__WORK ORDER__
From the records below, print only the part that opens with the line containing "Where should I" and closes with the line containing "Task: Open the Kong Icons - Mac folder"; omit the pictures.
=== Begin Enclosure ===
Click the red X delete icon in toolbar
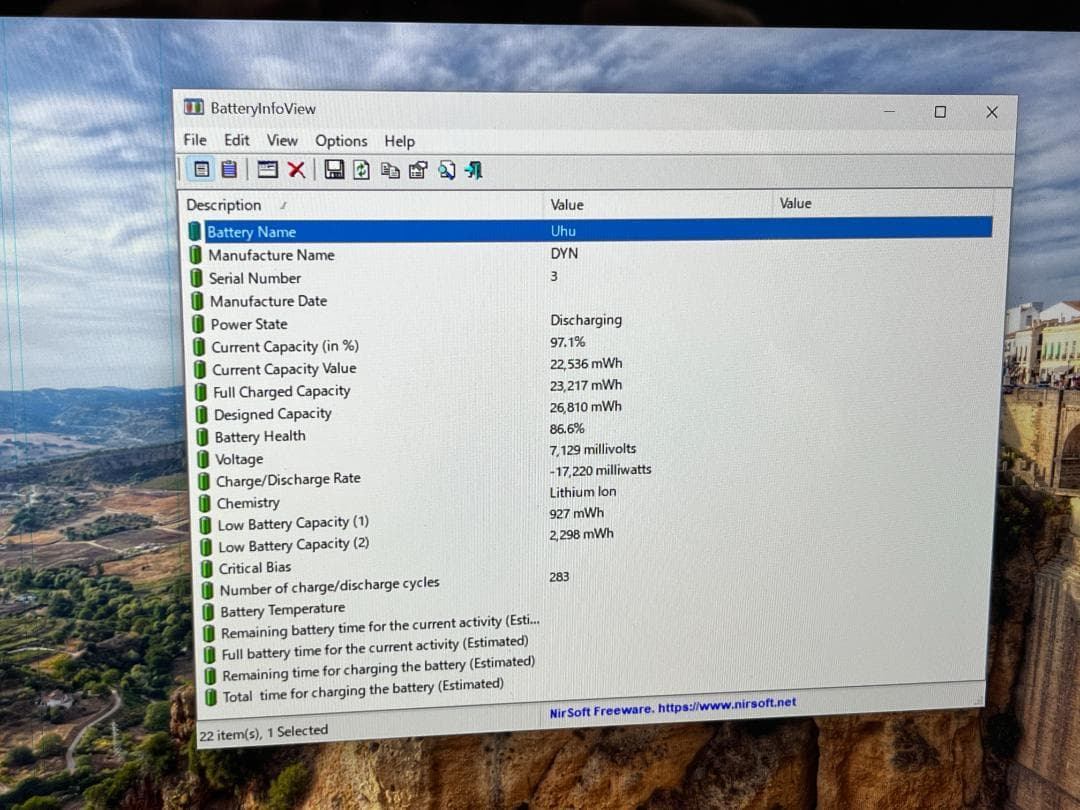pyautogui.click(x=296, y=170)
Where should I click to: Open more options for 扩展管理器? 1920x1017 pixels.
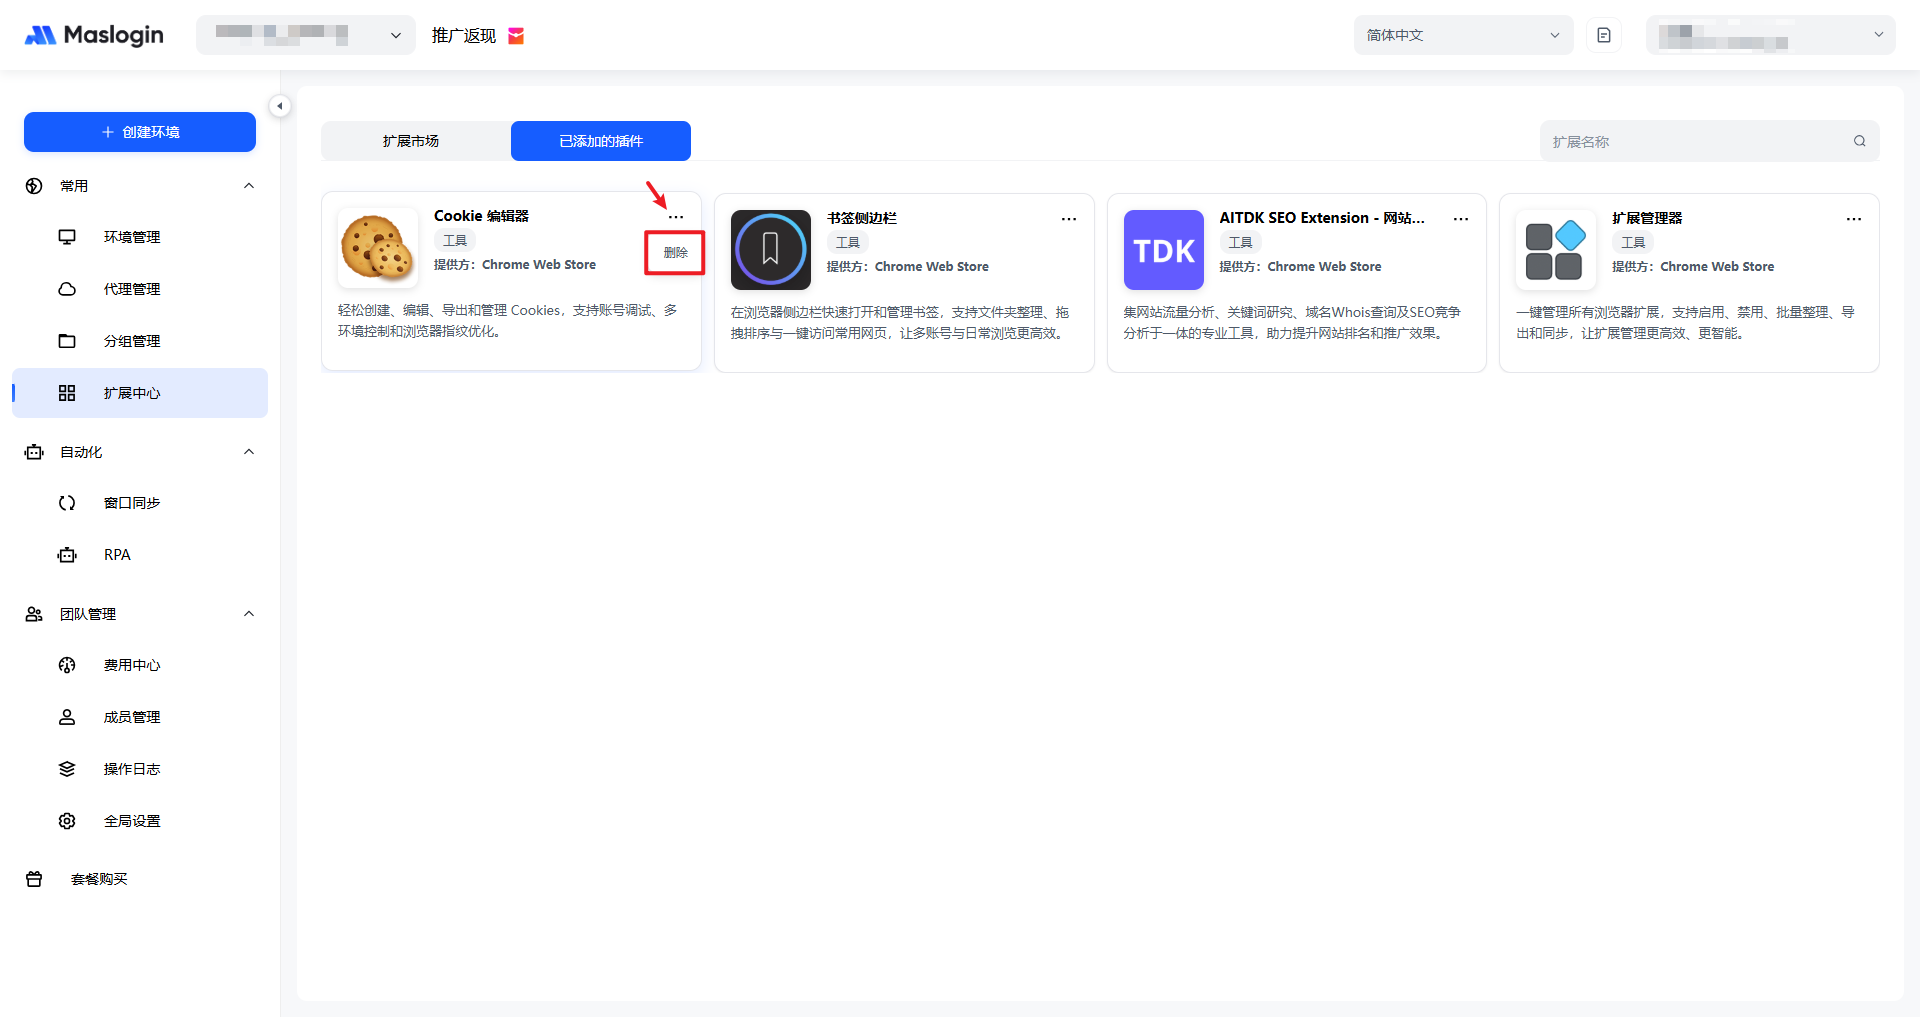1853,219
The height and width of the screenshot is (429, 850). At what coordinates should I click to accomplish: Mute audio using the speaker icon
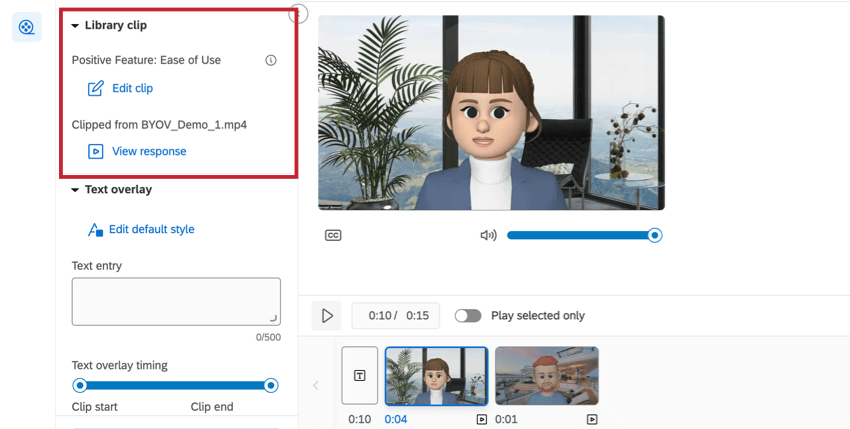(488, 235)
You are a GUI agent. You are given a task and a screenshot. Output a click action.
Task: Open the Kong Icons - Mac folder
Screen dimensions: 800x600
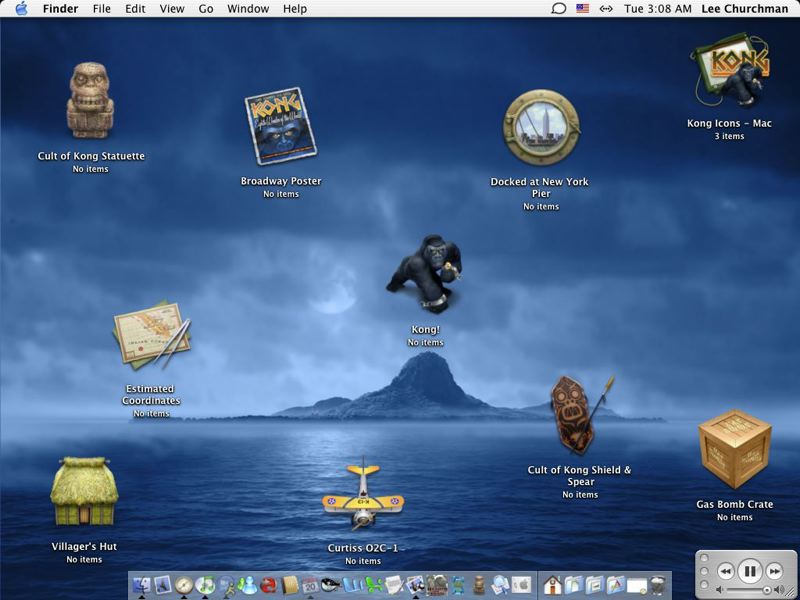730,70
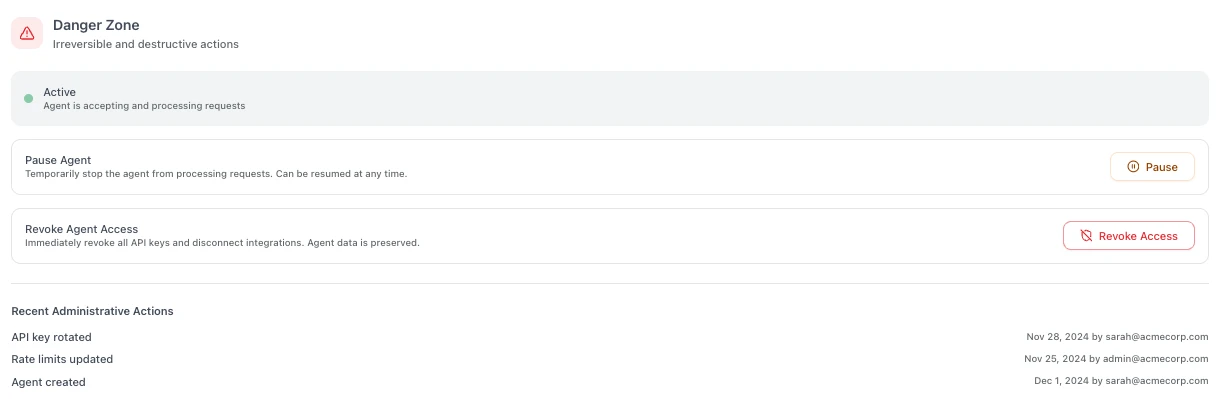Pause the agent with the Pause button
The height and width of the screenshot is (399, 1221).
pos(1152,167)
=== End Enclosure ===
=== Begin Enclosure ===
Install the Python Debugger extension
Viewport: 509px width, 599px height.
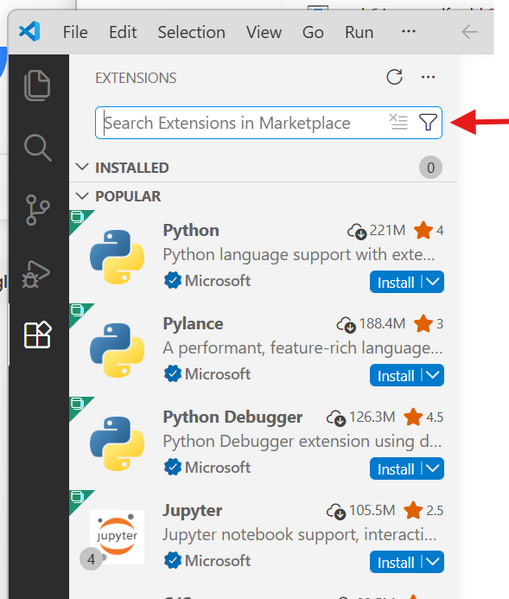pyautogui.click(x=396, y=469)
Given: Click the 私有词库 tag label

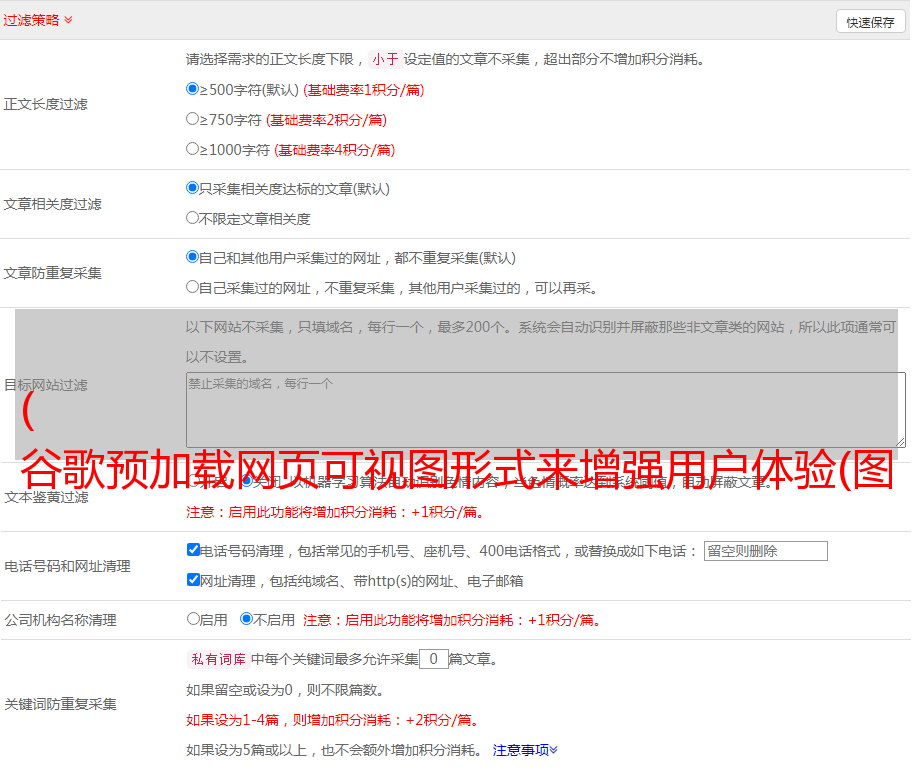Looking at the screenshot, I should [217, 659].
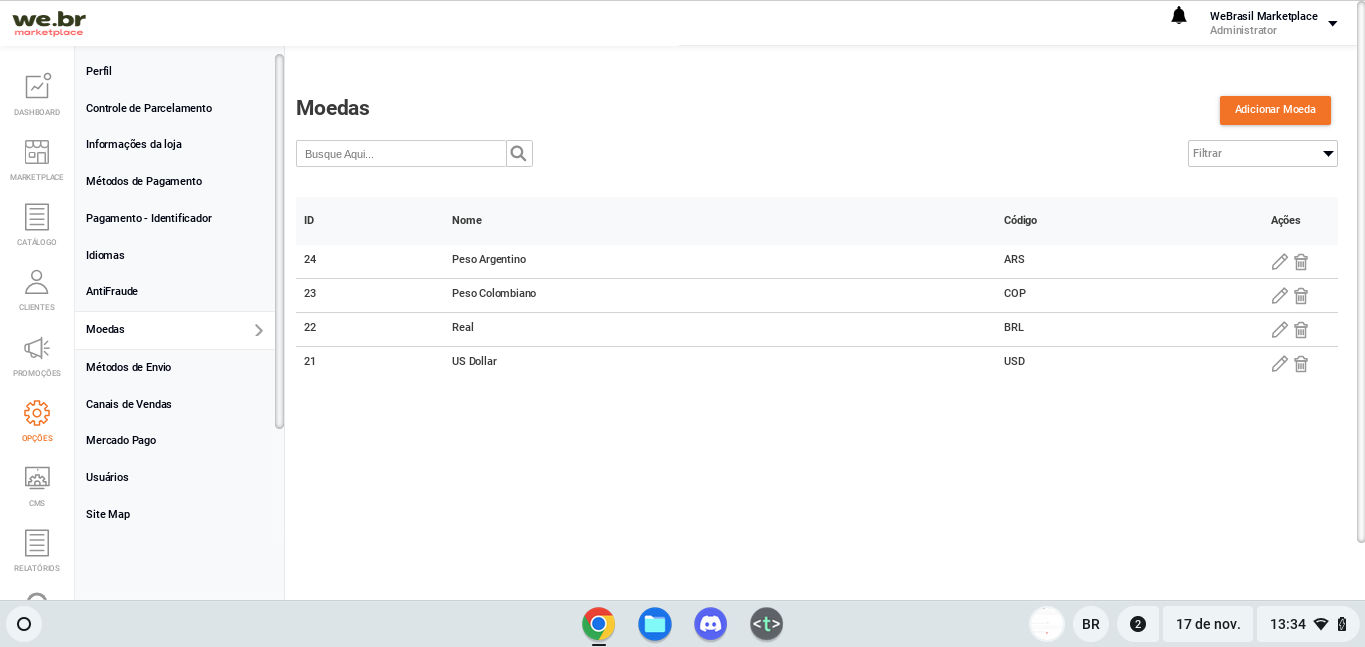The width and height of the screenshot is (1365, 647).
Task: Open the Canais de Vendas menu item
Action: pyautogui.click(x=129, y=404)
=== End Enclosure ===
__RESPONSE TO THIS EXERCISE__
Where should I click to: Open more options for 扩展管理器? 1920x1017 pixels.
1853,219
The height and width of the screenshot is (429, 850). At what coordinates should I click to accomplish: Mute audio using the speaker icon
(488, 235)
You are a GUI agent. You are given a task and a screenshot. Output a click action.
Task: Open the Kong Icons - Mac folder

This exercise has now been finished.